Anyone have a better way to explain that “justification” is the wrong word?
By the way, while writing this I was also listening to Paul Dohse’s Gnostic Watch Weekly Program 11:
If you watch this you’ll be thoroughly confused on how law vs grace works in Paul, as you should be, since Paul didn’t know what he meant by it either! Dohse doesn’t do any worse than anyone else in trying to systematize and understand this incomprehensible Gnostic nonsense in Paul. But Paul Dohse does make one very positive contribution to my way of thinking here: he coins the term “academiacs” to refer to John Piper and all the rest of the Calvinist academic theologians. Now I have a new term by which to call Paul, since Paul is obviously in the same category as these guys: Paul the academiac “apostle.” I love that alliteration!
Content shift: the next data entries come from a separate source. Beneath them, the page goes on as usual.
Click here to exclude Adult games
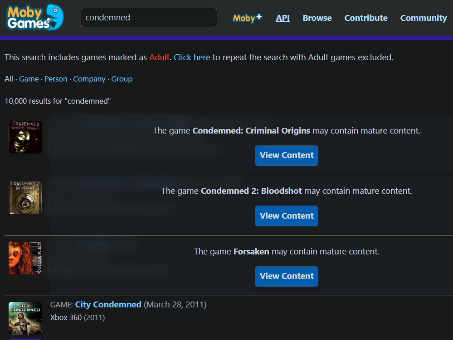Screen dimensions: 453x340 [192, 57]
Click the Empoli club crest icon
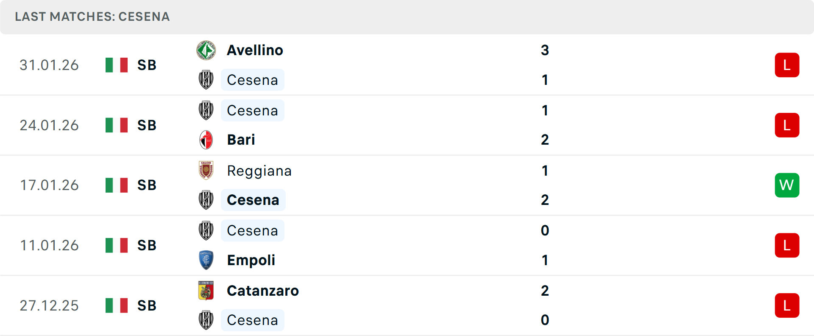The width and height of the screenshot is (814, 336). 206,260
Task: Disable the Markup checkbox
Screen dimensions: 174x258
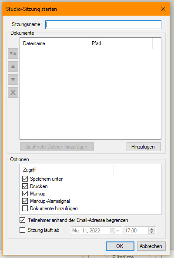Action: (x=25, y=194)
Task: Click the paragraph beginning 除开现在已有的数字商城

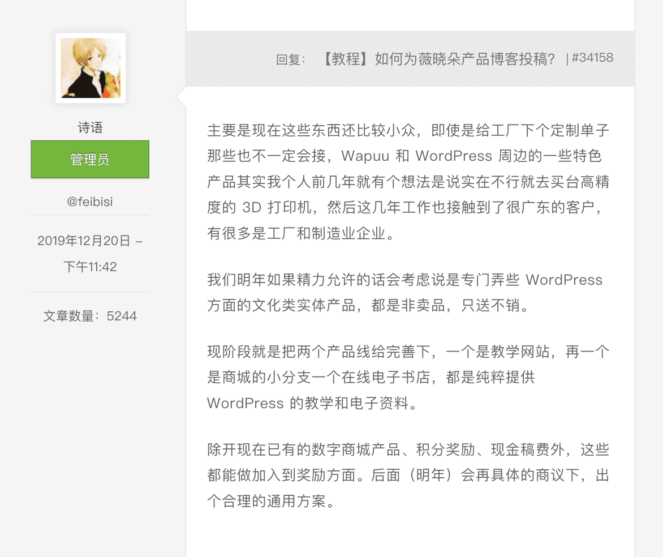Action: click(x=408, y=475)
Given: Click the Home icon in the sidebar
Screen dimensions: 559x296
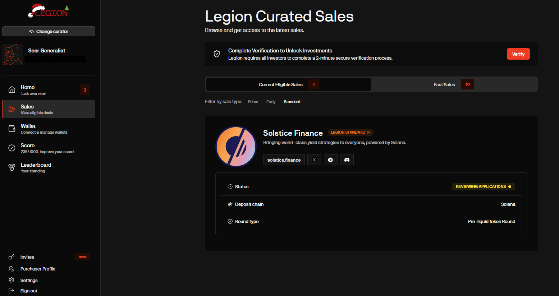Looking at the screenshot, I should tap(12, 89).
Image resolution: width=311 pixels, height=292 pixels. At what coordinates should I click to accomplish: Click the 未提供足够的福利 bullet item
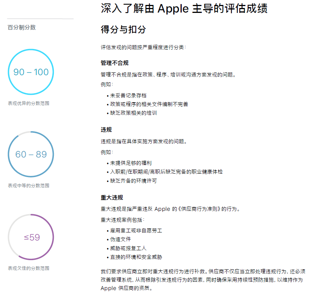[131, 163]
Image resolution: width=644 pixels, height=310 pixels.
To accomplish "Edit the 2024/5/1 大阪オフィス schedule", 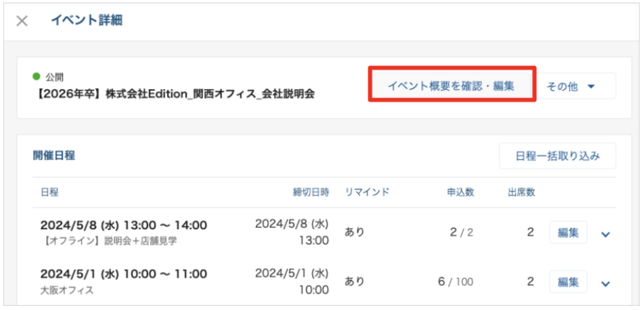I will click(568, 282).
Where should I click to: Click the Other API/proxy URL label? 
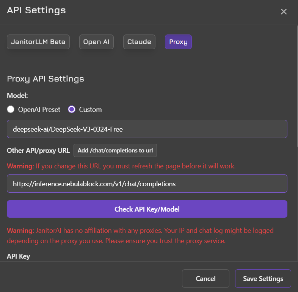tap(38, 151)
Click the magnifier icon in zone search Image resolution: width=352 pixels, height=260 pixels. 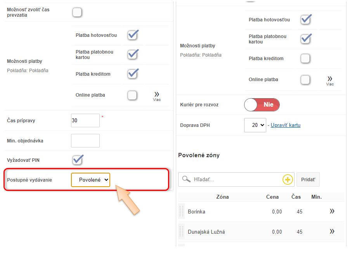[186, 179]
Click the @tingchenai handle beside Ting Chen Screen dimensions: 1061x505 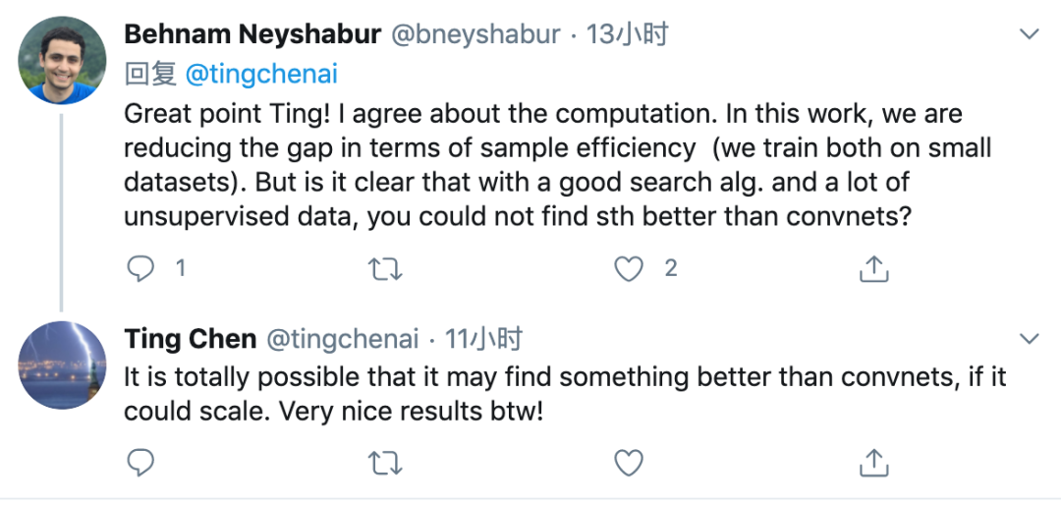(x=343, y=340)
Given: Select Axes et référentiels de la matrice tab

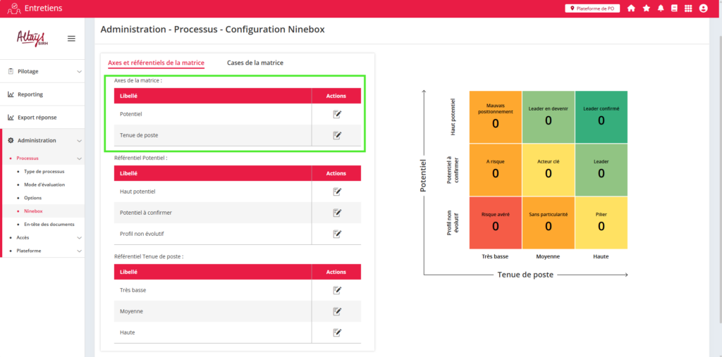Looking at the screenshot, I should (156, 63).
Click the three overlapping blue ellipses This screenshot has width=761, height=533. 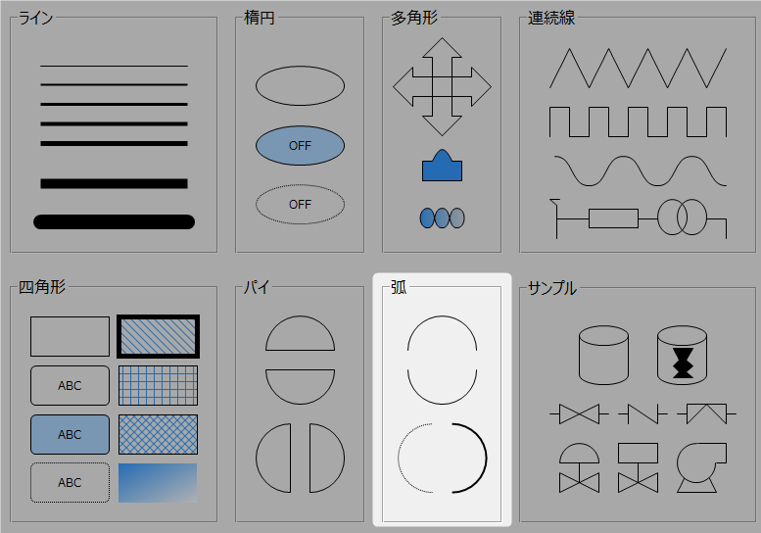point(442,218)
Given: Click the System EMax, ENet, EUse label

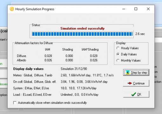Looking at the screenshot, I should pos(31,88).
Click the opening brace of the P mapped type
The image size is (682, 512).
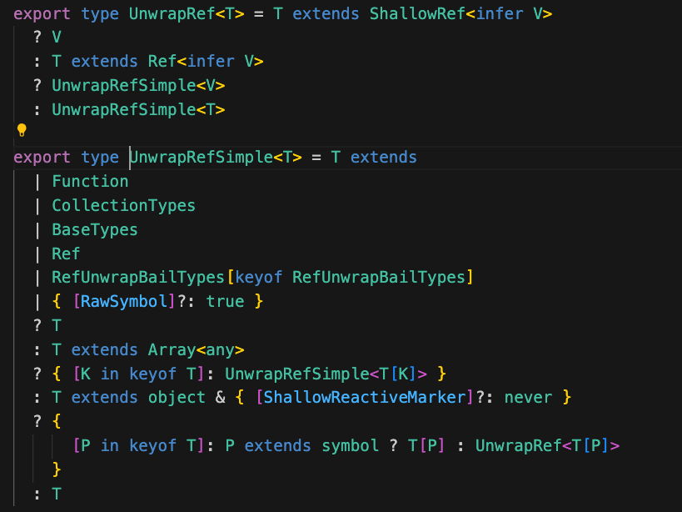(57, 422)
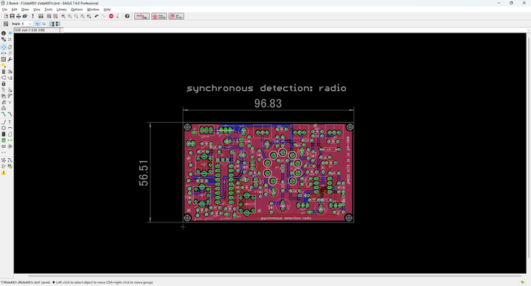Enable the second group selection mode button

(x=58, y=24)
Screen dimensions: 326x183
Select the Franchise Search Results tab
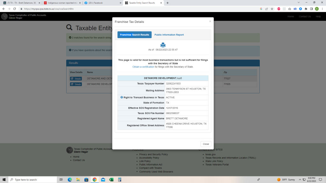134,35
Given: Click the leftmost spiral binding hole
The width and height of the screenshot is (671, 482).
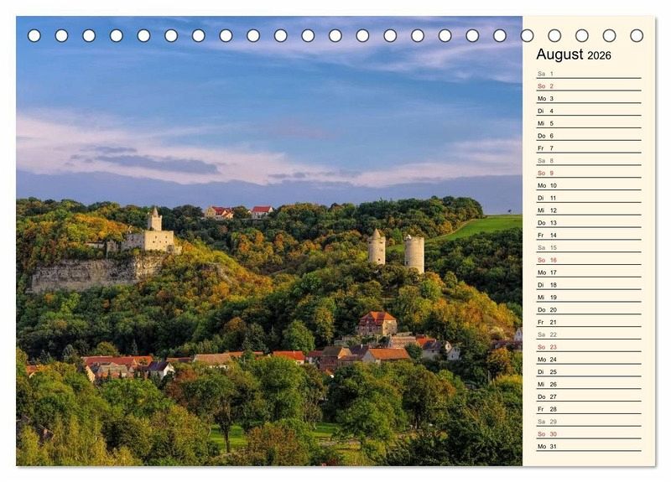Looking at the screenshot, I should [x=34, y=35].
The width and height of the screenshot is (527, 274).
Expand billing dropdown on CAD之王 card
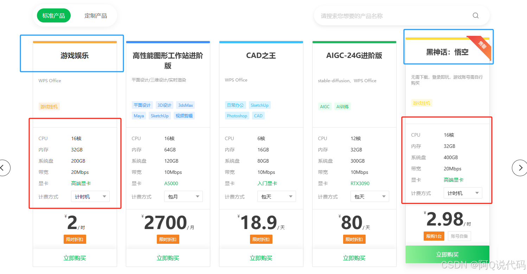click(277, 197)
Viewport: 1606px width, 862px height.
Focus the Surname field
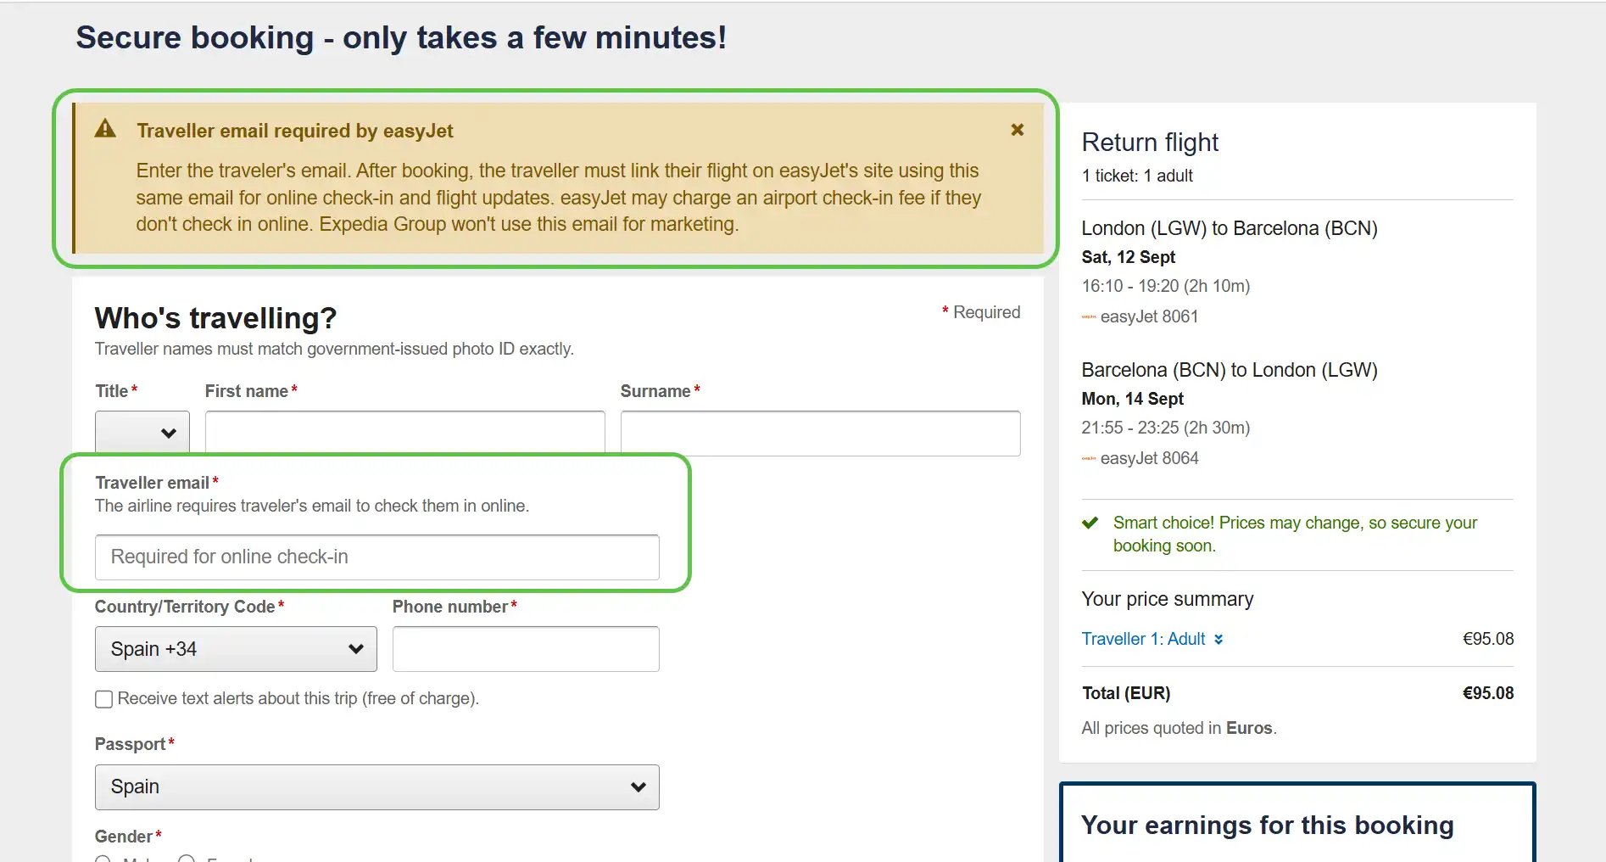821,433
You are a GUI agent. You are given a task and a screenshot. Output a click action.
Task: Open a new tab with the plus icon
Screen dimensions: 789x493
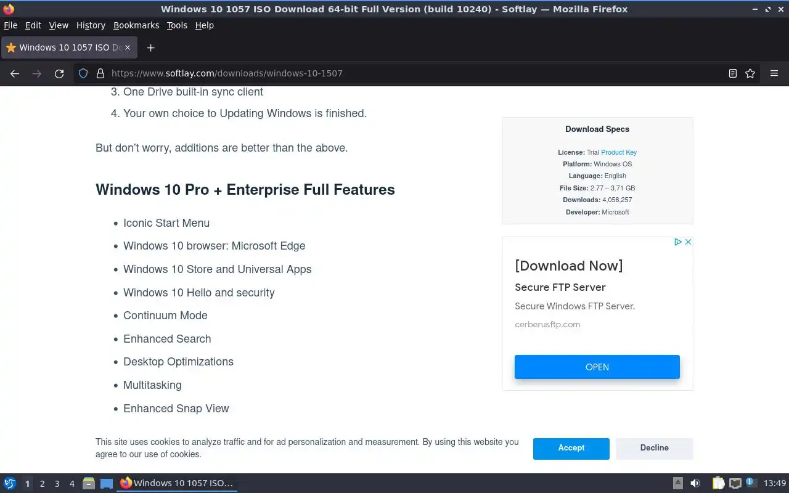click(150, 47)
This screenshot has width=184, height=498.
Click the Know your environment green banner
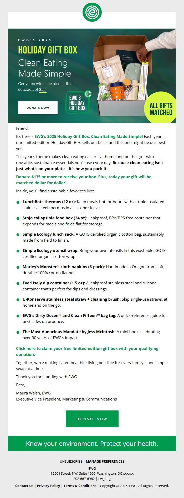click(92, 443)
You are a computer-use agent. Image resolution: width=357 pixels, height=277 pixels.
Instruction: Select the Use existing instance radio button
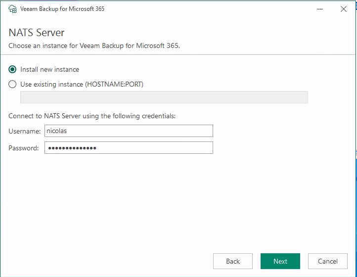(x=13, y=84)
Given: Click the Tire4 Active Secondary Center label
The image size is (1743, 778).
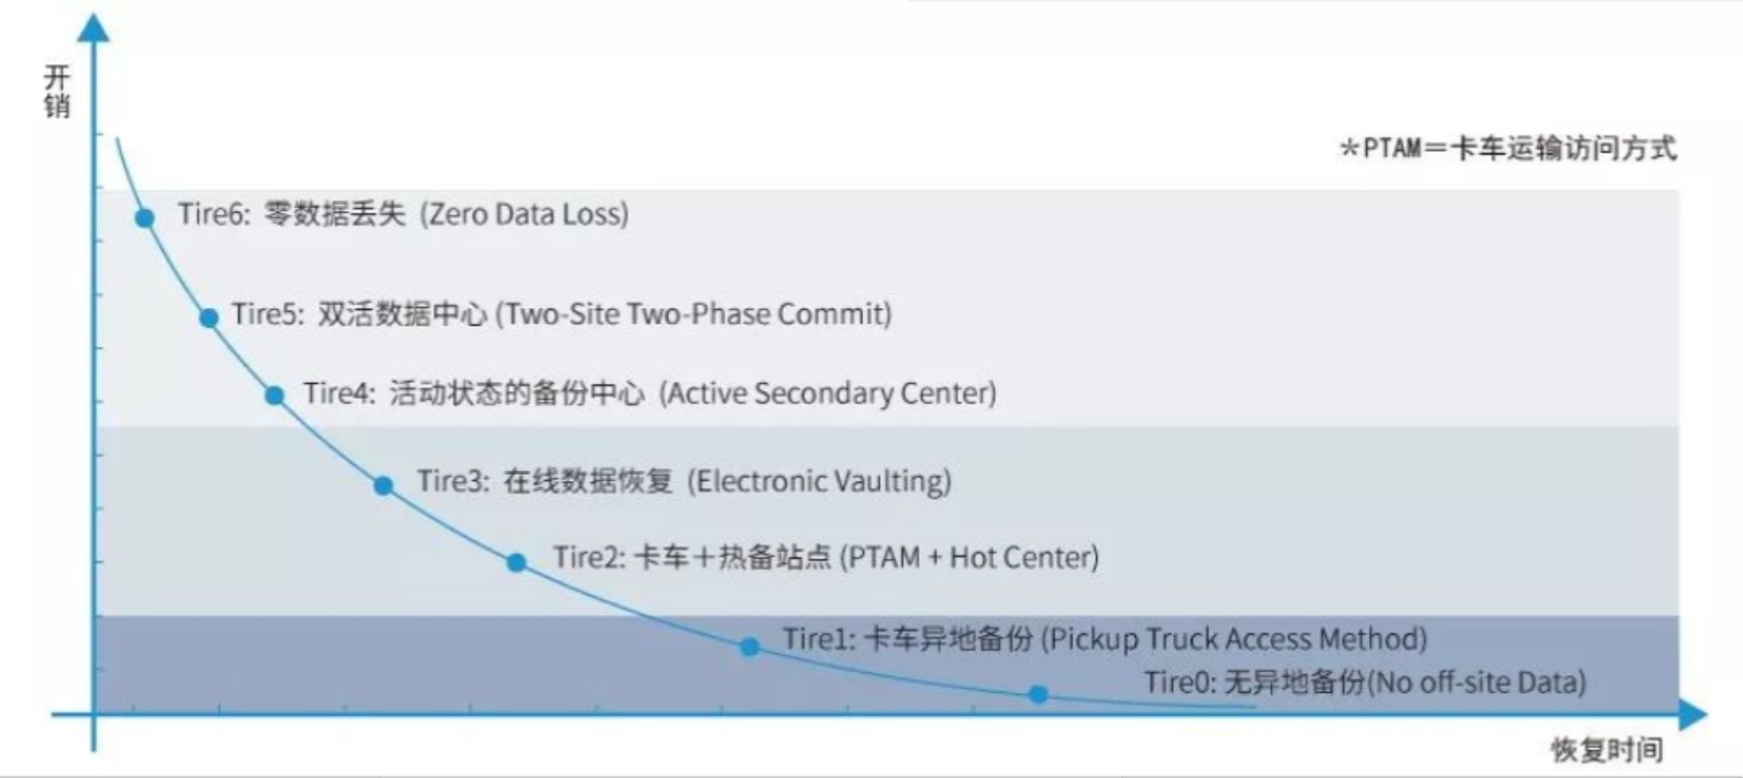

[By the way, I know some might be confused by two Pauls being mentioned. When I say just “Paul” without a D afterwards, I always mean Paul the so-called “apostle” and supposed author of Romans and Galatians. My criticism of Paul D is limited to his hanging on to Paul despite seeing how Gnostic all the fruit from Paul is. But at least he’s trying to figure out the truth! Unlike Piper et al. who just purposefully teach the Pauline lies for money and fame. Everyone has to go through a period of trying to save Paul from Paul, trying to make Paul work via re-translation etc. I certainly went through that, for probably 10 years, before I finally realized it was hopeless and that Paul simply is wrong.]